### GIVEN TEXT

= Beginning of Section =

My impression is of a culture that was not separate from the land. They were perhaps the very first to domesticate grains and animals. It was pointed out to me that they did not choose domestication over hunting and gathering, but rather used everything that worked. In fact, even this style of building is still used today, except that now they have doors and windows.

I see a contrast with Greece, where it seemed that the first culture was imported full blown with the gods and goddesses of the archaic age. There is little evidence of the Neolithic period there, at least where I was taken. I did not realize until this morning that this missed step may be part of the spiritual divide from earth mysteries that I was intuiting. The people of Turkey have a little more of this gut connection, in my perception, although still buried unconsciously. (I caution myself to not make too many generalizations like this. People are individual rays of divine perception, with magnificently unique trajectories of experience. And yet as a culture, sometimes some broad brush strokes can point to a fuzzy truth.)

This visit to Catalhuyuk has left a deep impression in me. I feel a connection here. I feel an earth-based, peaceful community, living linked with respect for all the elements and ancestors. The dig at the site has only revealed perhaps 15 percent of the settlement. There is one spot where they intentionally dug down to bedrock, to see just how old this settlement might be. It is very far down.

Deep time is stacked together, all the way from bottom to top.

= End of Section =

### DATASET SECTION
= Beginning of Section =

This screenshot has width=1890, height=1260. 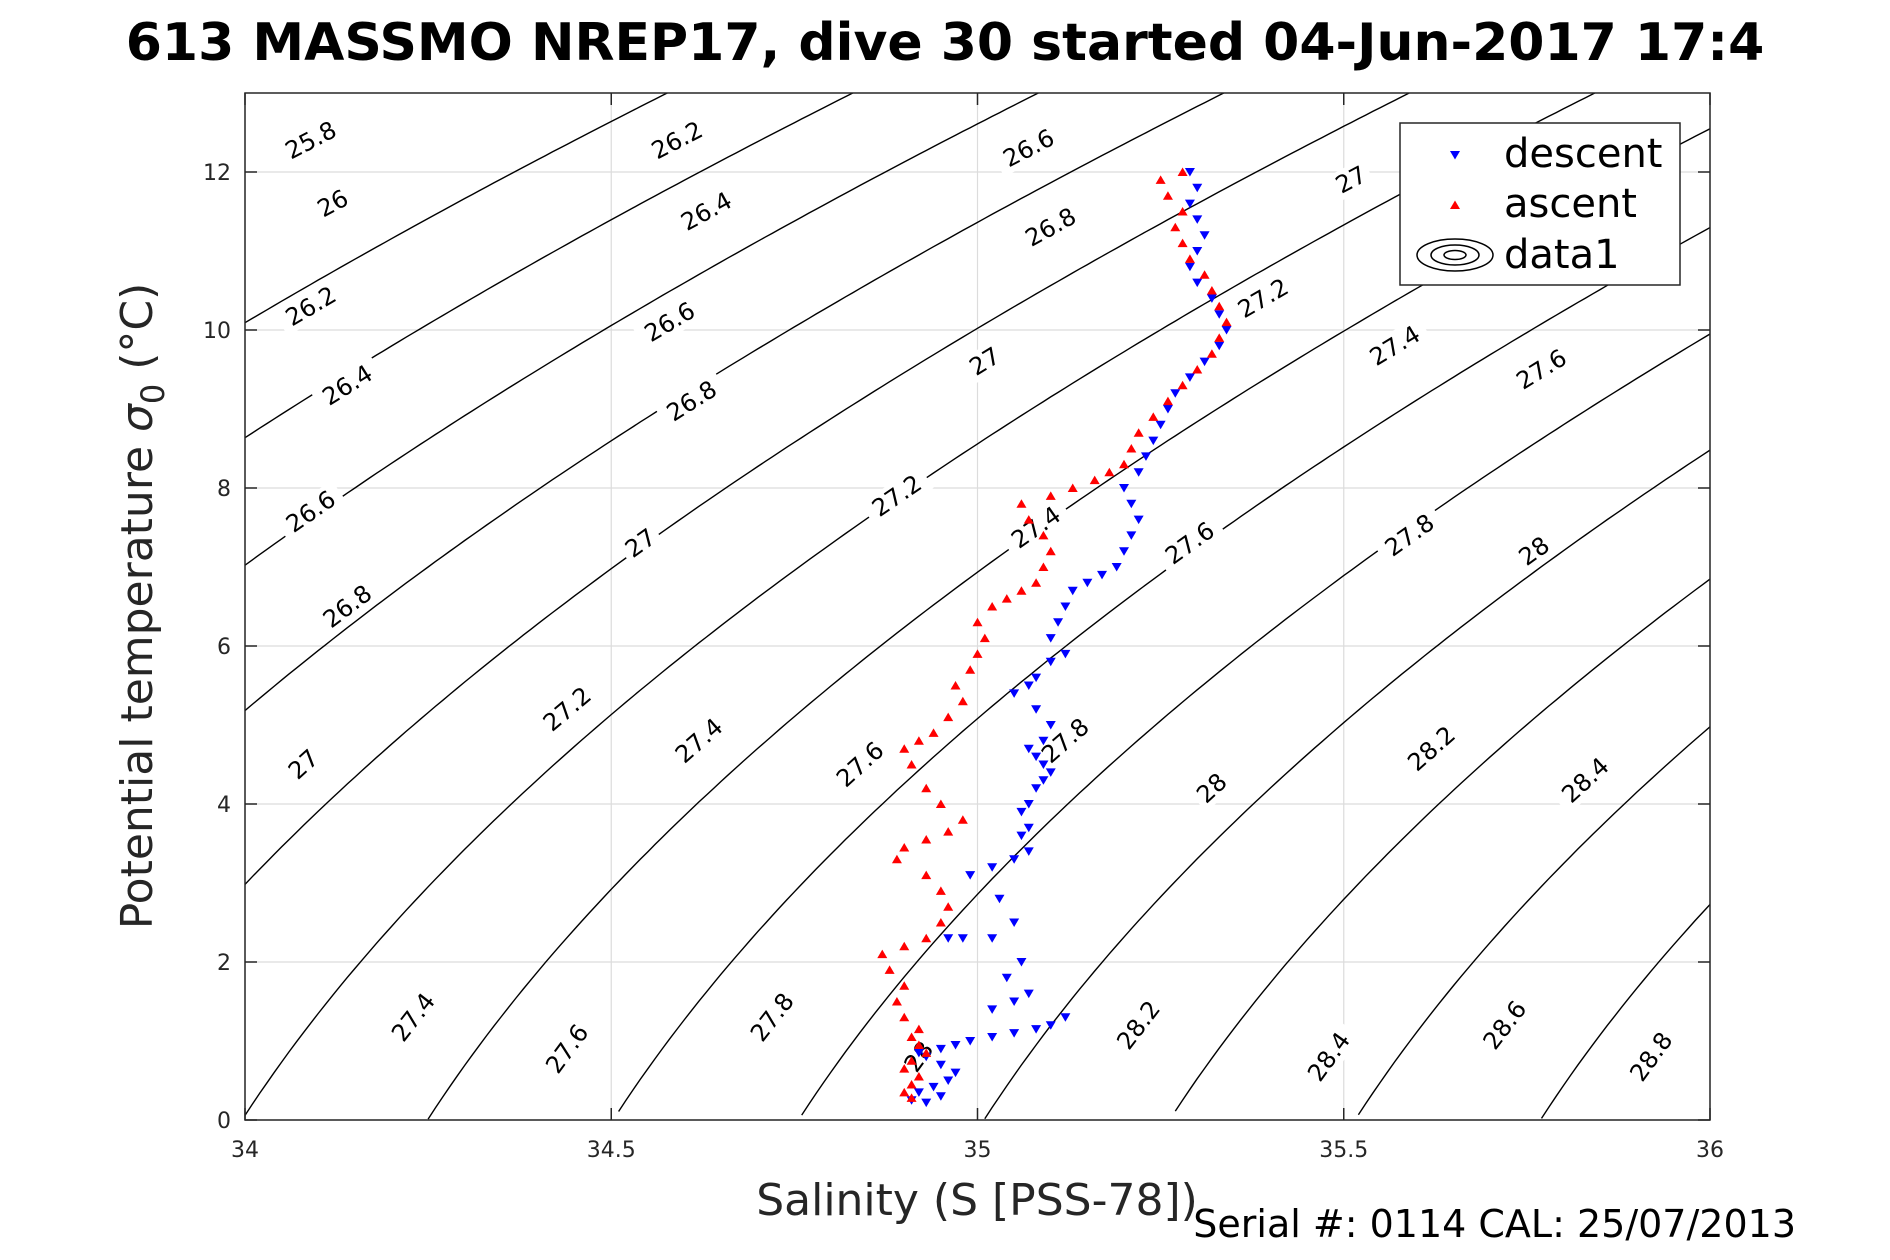 What do you see at coordinates (142, 606) in the screenshot?
I see `y-axis-label: Potential temperature σ0 (°C)` at bounding box center [142, 606].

= End of Section =

### WRITTEN TASK 1
Repeat the passage of the Catalhuyuk text between "My impression is" and "doors and windows.", inclusive.
### WRITTEN TASK 2
In the Catalhuyuk text, about how much of the settlement has the dig at the site revealed?

### FINAL ANSWER 1
My impression is of a culture that was not separate from the land. They were perhaps the very first to domesticate grains and animals. It was pointed out to me that they did not choose domestication over hunting and gathering, but rather used everything that worked. In fact, even this style of building is still used today, except that now they have doors and windows.

### FINAL ANSWER 2
Perhaps 15 percent.